Collection entries
• • • • •
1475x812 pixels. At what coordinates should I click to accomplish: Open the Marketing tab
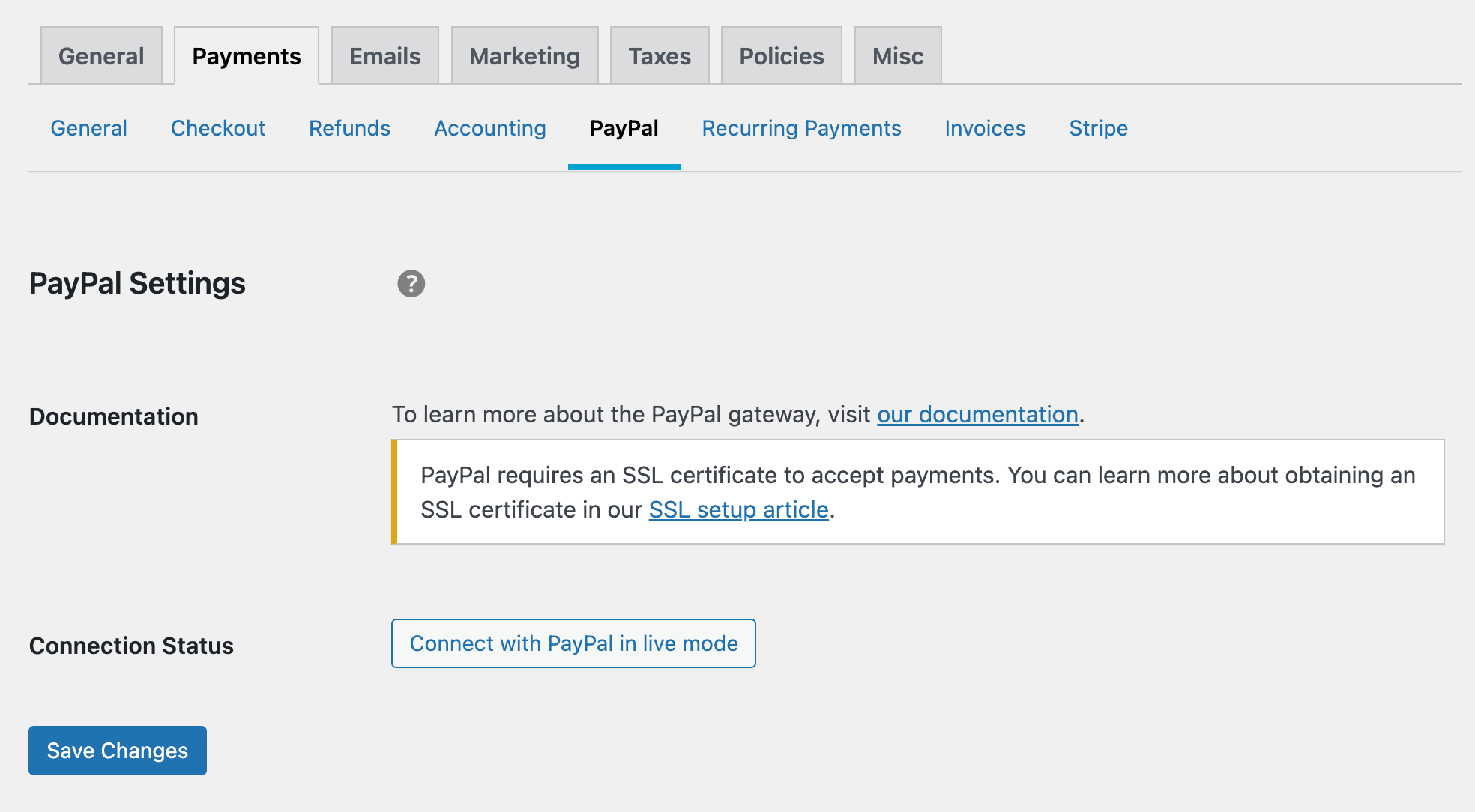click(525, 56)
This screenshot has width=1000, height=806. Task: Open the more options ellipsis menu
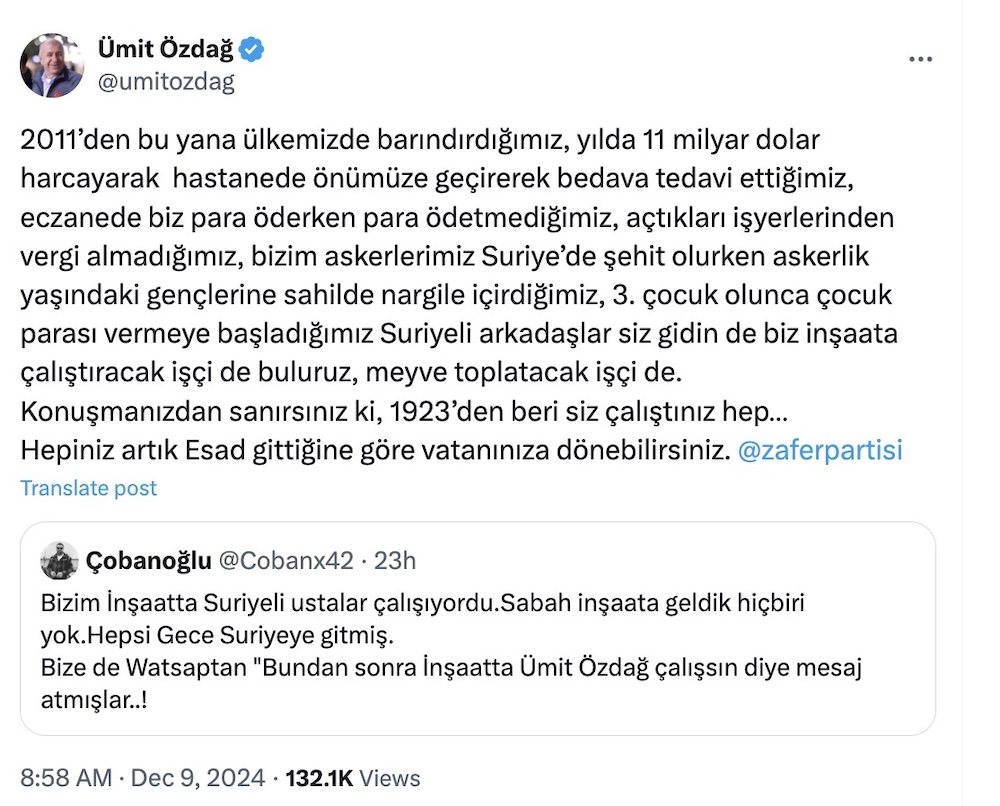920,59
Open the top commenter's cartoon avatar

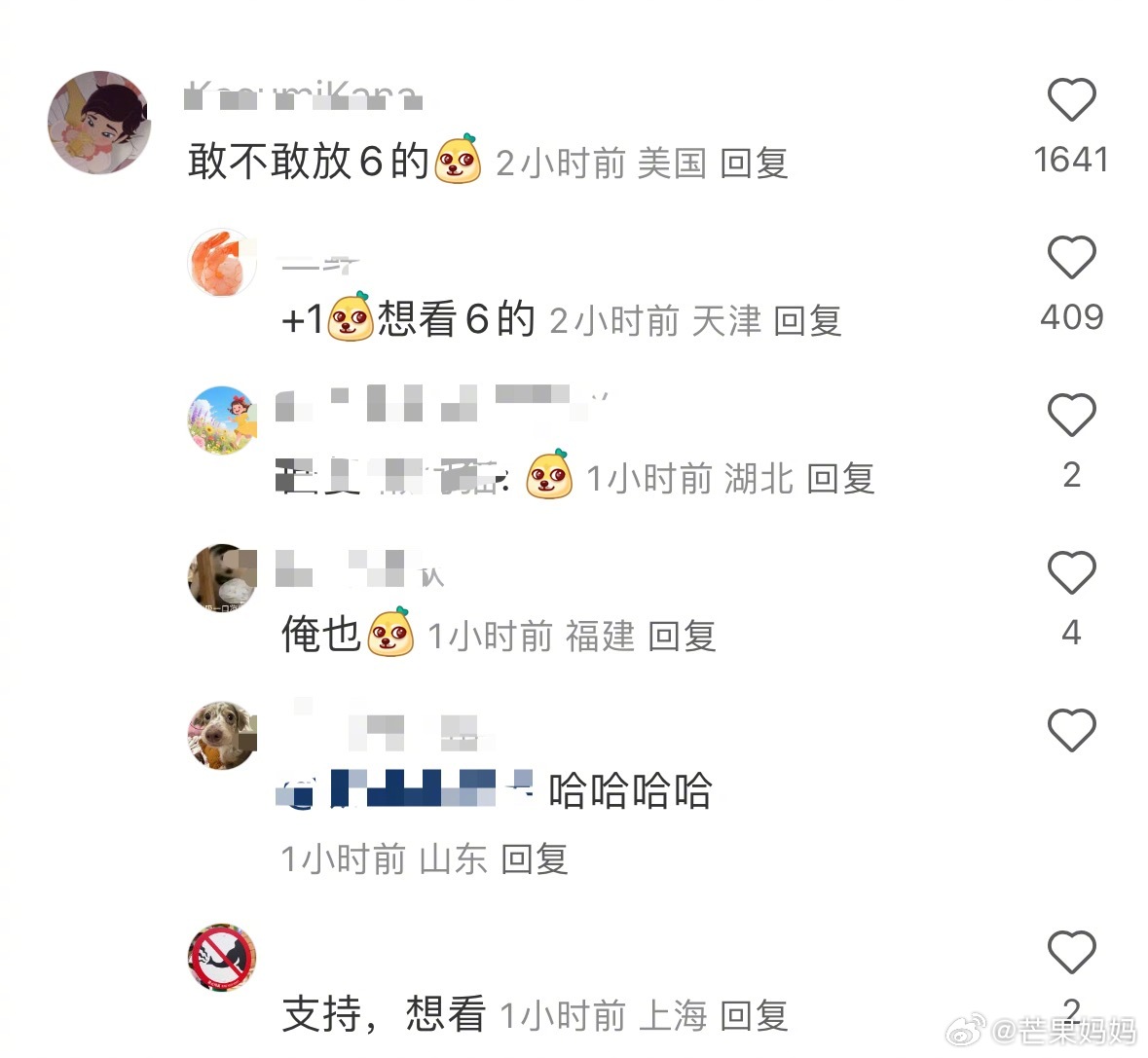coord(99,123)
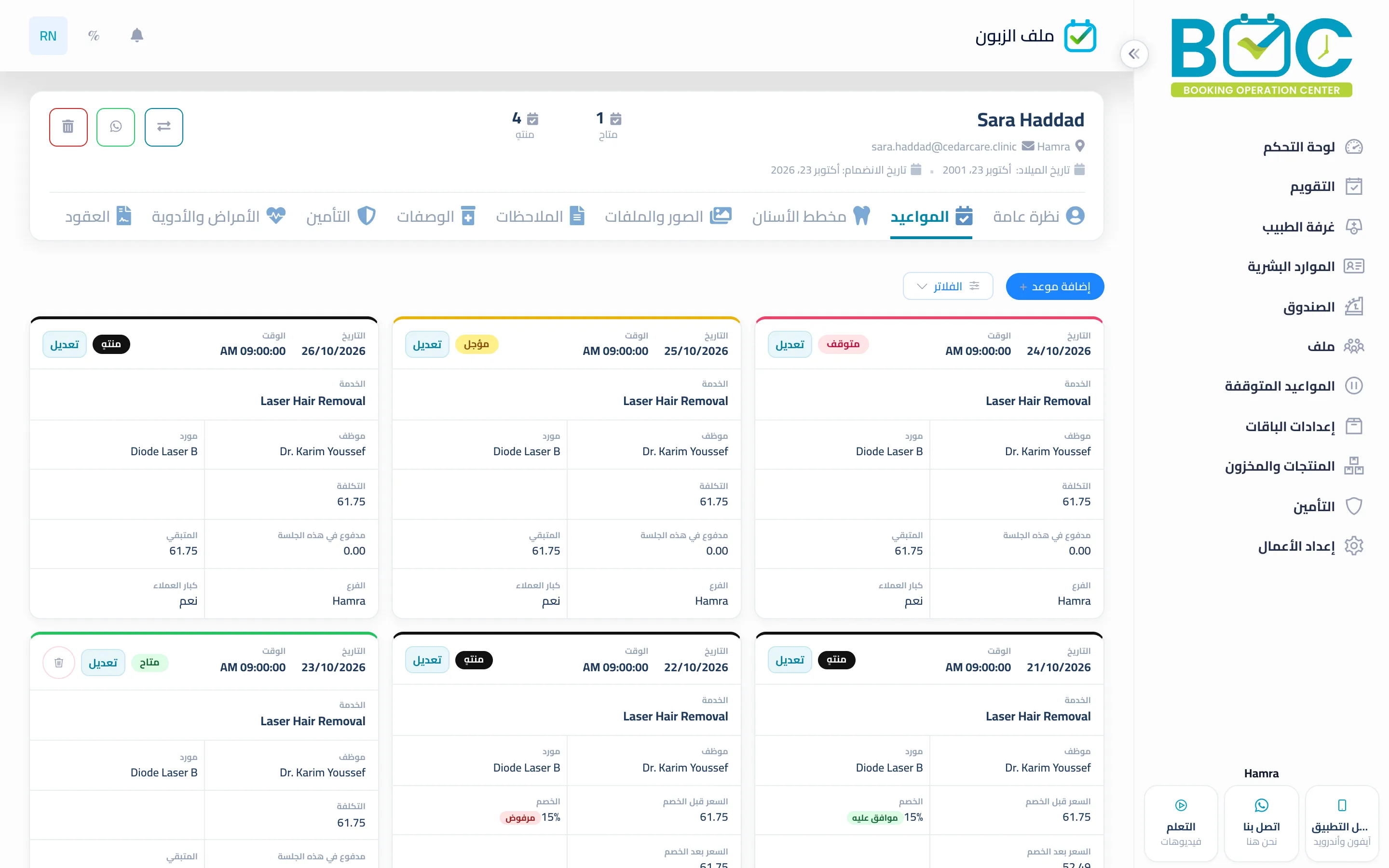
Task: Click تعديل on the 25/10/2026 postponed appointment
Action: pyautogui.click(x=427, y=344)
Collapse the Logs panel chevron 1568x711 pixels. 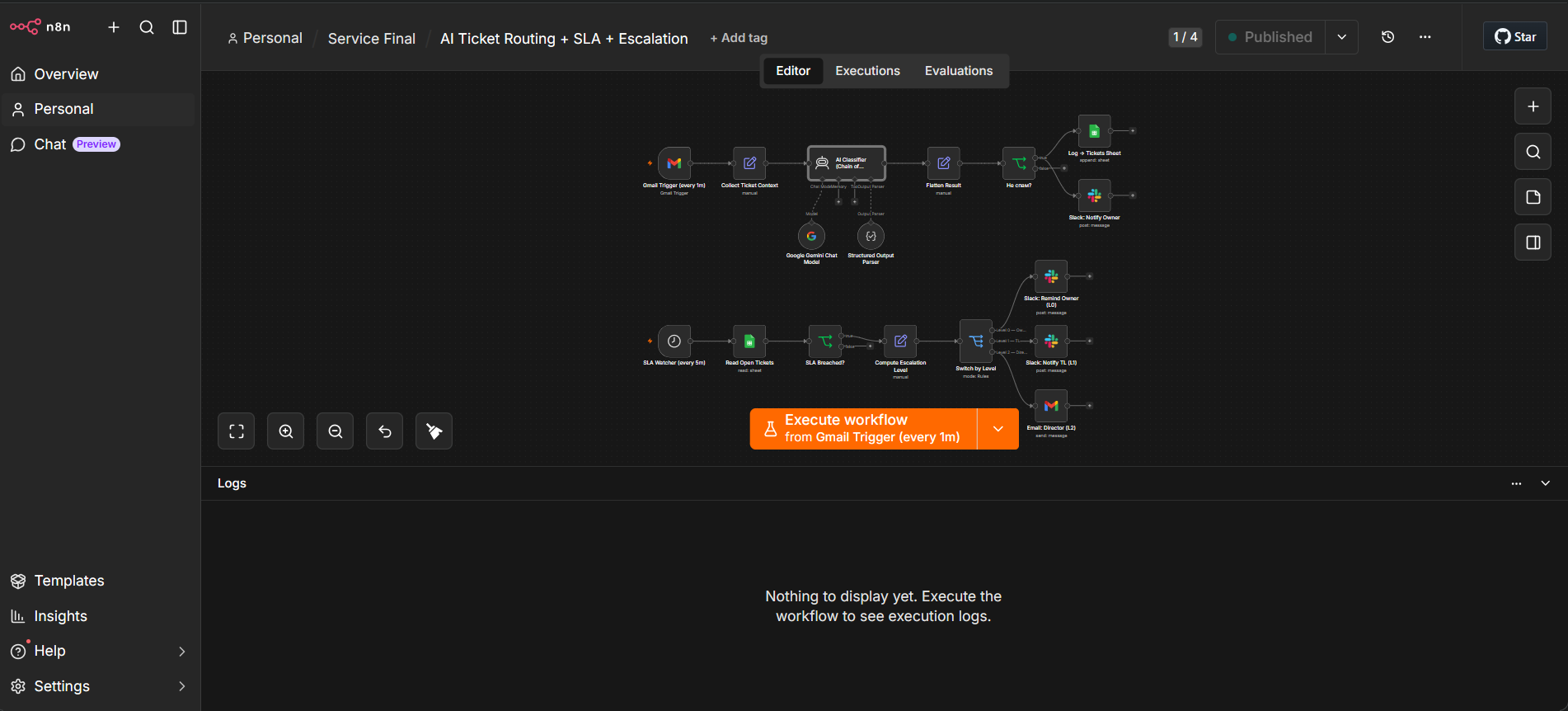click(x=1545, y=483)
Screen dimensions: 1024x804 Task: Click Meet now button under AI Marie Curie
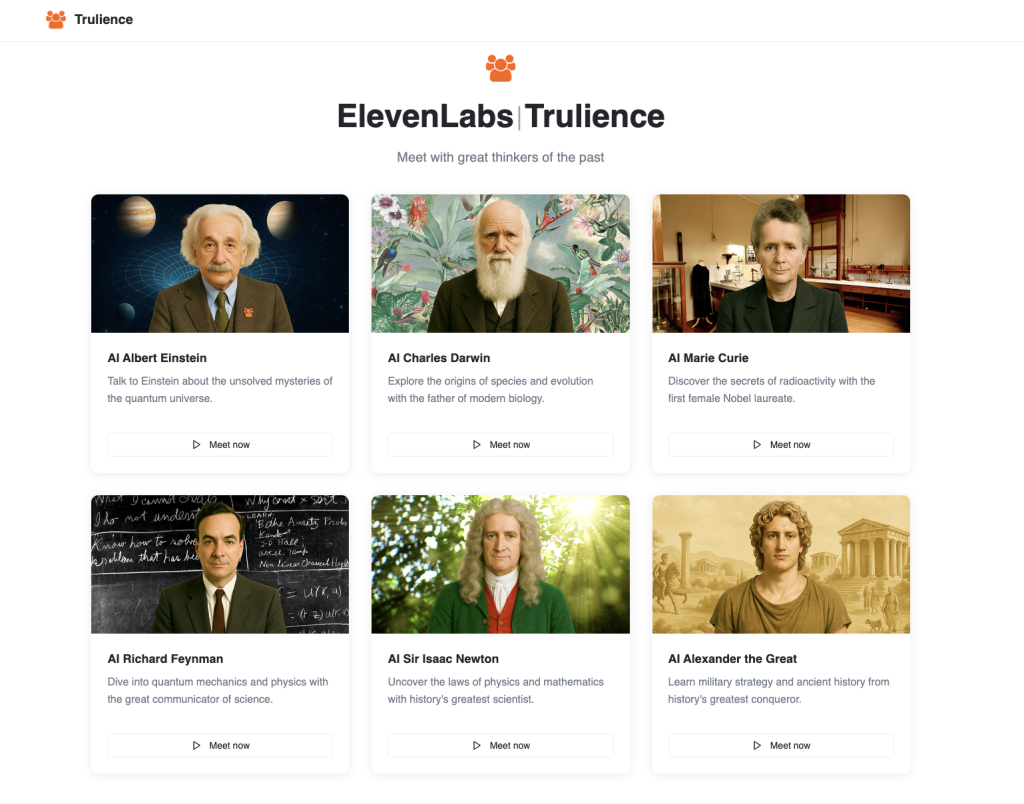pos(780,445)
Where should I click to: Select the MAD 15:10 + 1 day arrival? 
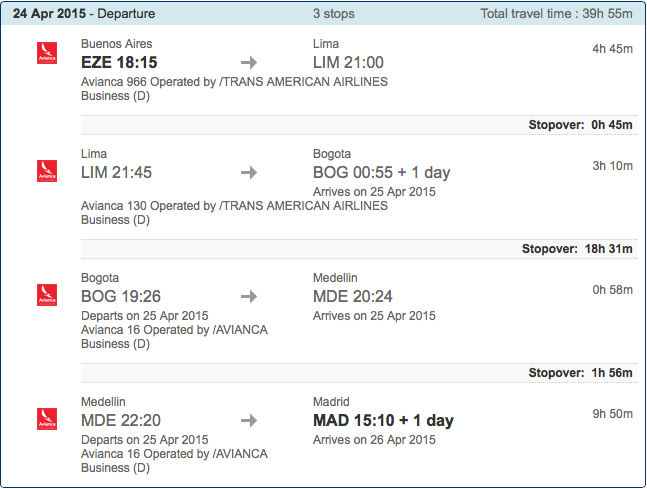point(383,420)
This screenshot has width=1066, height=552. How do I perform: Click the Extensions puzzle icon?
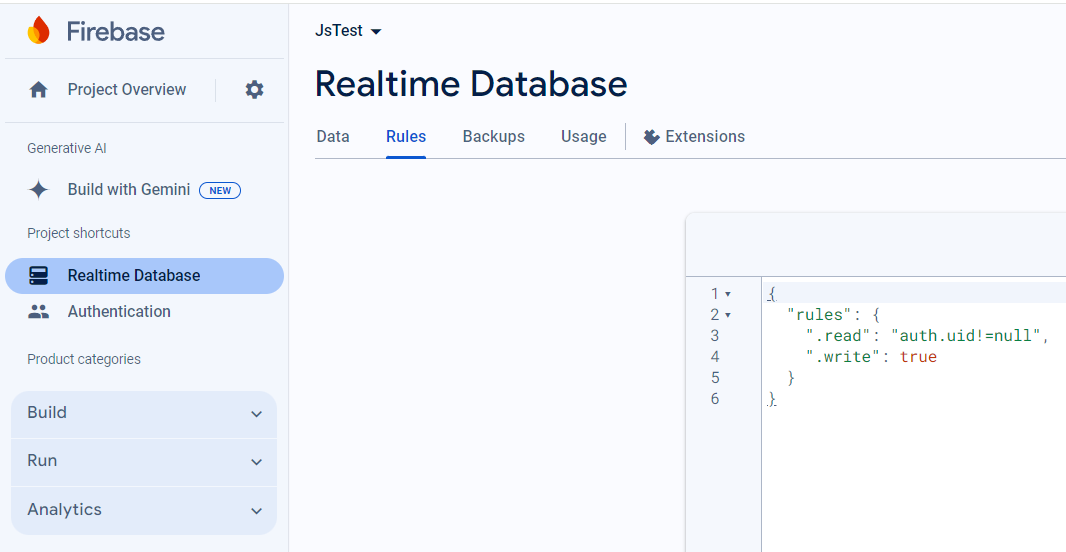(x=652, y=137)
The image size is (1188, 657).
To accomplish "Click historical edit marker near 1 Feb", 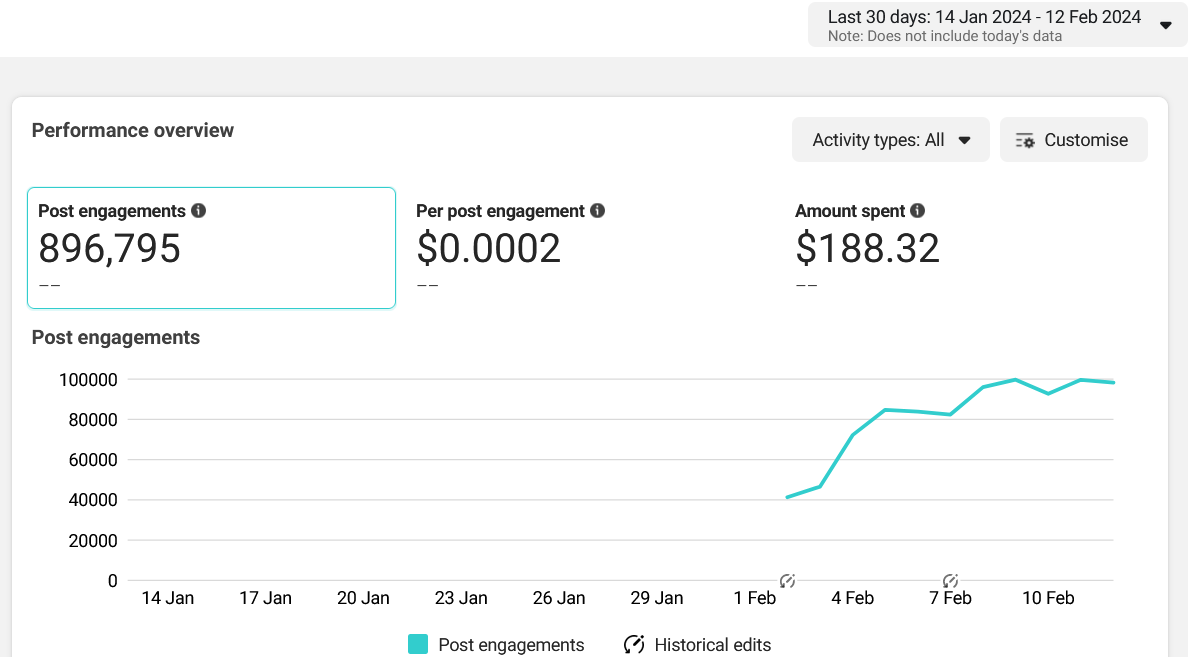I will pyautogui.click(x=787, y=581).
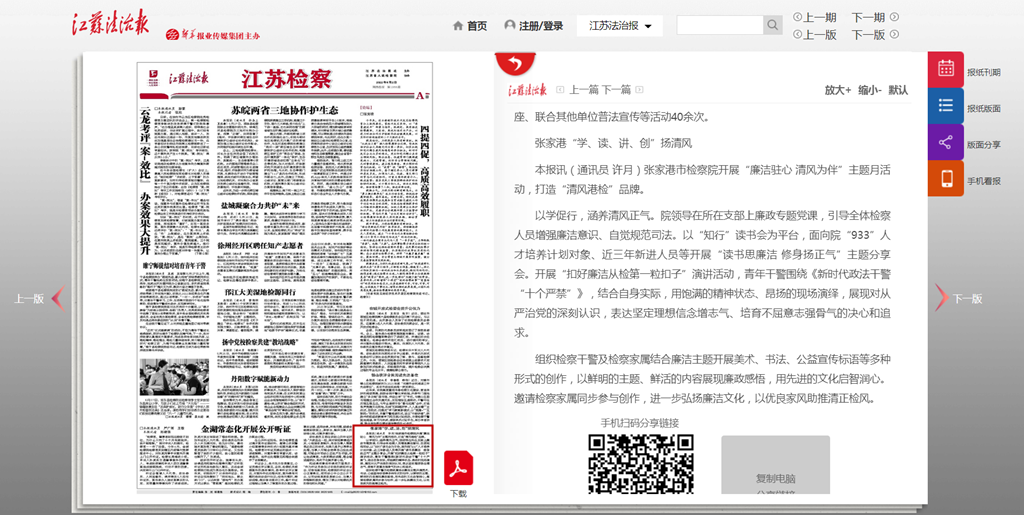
• • • • •
Please convert the listing from its first line through the line containing "Action: pyautogui.click(x=427, y=344)", both ends included, into a JSON list of strings with one string per line. Skip blank lines and leave the pictures out.

[
  "1475x812 pixels. At what coordinates should I click to accomplish: Open the Marketing tab",
  "click(525, 56)",
  "This screenshot has width=1000, height=806. Task: Open the more options ellipsis menu",
  "920,59",
  "Open the top commenter's cartoon avatar",
  "coord(99,123)",
  "Task: Click تعديل on the 25/10/2026 postponed appointment",
  "Action: pyautogui.click(x=427, y=344)"
]